Problem set
(1) Repeat the passage of the forum thread about the USB audio card that starts with "I just got a" and goes on through "in the file.", word for word.
(2) Reproduce the whole listing that comes after the forum thread, line for line and with no changes.

I just got a new USB Audio card for my Lynx Aurora 8. So far, I’ve tried to run it in Linux Mint 20 with no luck… I can see it and it does show up in some advanced settings, but configuring it is beyond me.
I have verified that it works with Windows.
AlsaMixer v1.2.2 sees it but gives me a screen that says “This sound device does not have any controls.”
So far, I’ve modified the /etc/modprobe.d/alsa-base.conf file by commenting out the options snd-usb-audio index=-2 code after following this guide. I still haven’t set device ID in the file.
A friend of mine has an Aurora 16 + LT-USB card. Have you tried updating the firmware of the LT-USB on your windows machine/partition? Beyond that possibility, someone else would have to chime in…
From your posts it is not clear what you did try. I am using Linux Mint 20 (and I do not see that your question is related to Ardour). If you right-click the speaker in the tray, sound preferences, output tab, choose a device for sound output: Can you select your sound card? (Make sure that Jack is not running)
I can get audio out of the headphone output from my motherboard. I can see Line Out built in audio and Digital Output built in audio in the sound tab. My card doesn’t show up as a device in Linux Mint sound settings. It does show up in Alsa Mixer though. My question is related to Ardour because I can’t use it if I can’t configure the sound card.
Try to get sound out of it from terminal with a command like this:
aplay -D plughw:1 somefile.wav
where somefile.wav is any .wav file on your machine.
You can also try accessing it with qjackctl - you should specify the I/O channel count as 8 (Setup->Settings->Advanced->Channel I/O), that sometimes help. This is a better way to test multichannel hardware, system settings (Pulseaudio) sometimes handle multichannel cards badly out of the box.

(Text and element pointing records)
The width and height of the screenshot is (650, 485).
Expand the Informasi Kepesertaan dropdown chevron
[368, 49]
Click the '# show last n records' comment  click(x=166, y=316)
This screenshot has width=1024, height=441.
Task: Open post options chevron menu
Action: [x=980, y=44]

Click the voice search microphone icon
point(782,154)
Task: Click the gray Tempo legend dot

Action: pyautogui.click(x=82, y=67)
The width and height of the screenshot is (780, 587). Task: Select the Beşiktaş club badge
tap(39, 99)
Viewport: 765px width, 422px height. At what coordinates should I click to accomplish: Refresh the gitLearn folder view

Correct answers
(1)
I just got a new USB Audio card for my Lynx Aurora 8. So far, I’ve tried to run it in Linux Mint 20 with no luck… I can see it and it does show up in some advanced settings, but configuring it is beyond me.
I have verified that it works with Windows.
AlsaMixer v1.2.2 sees it but gives me a screen that says “This sound device does not have any controls.”
So far, I’ve modified the /etc/modprobe.d/alsa-base.conf file by commenting out the options snd-usb-audio index=-2 code after following this guide. I still haven’t set device ID in the file.

(2)
The width and height of the screenshot is (650, 485).
Expand the Informasi Kepesertaan dropdown chevron
[368, 49]
Click the '# show last n records' comment  click(x=166, y=316)
This screenshot has width=1024, height=441.
Task: Open post options chevron menu
Action: [x=980, y=44]

Click the voice search microphone icon
point(782,154)
Task: Click the gray Tempo legend dot

Action: pyautogui.click(x=82, y=67)
The width and height of the screenshot is (780, 587). Task: Select the Beşiktaş club badge
tap(39, 99)
Viewport: 765px width, 422px height. At what coordinates should I click to accomplish: Refresh the gitLearn folder view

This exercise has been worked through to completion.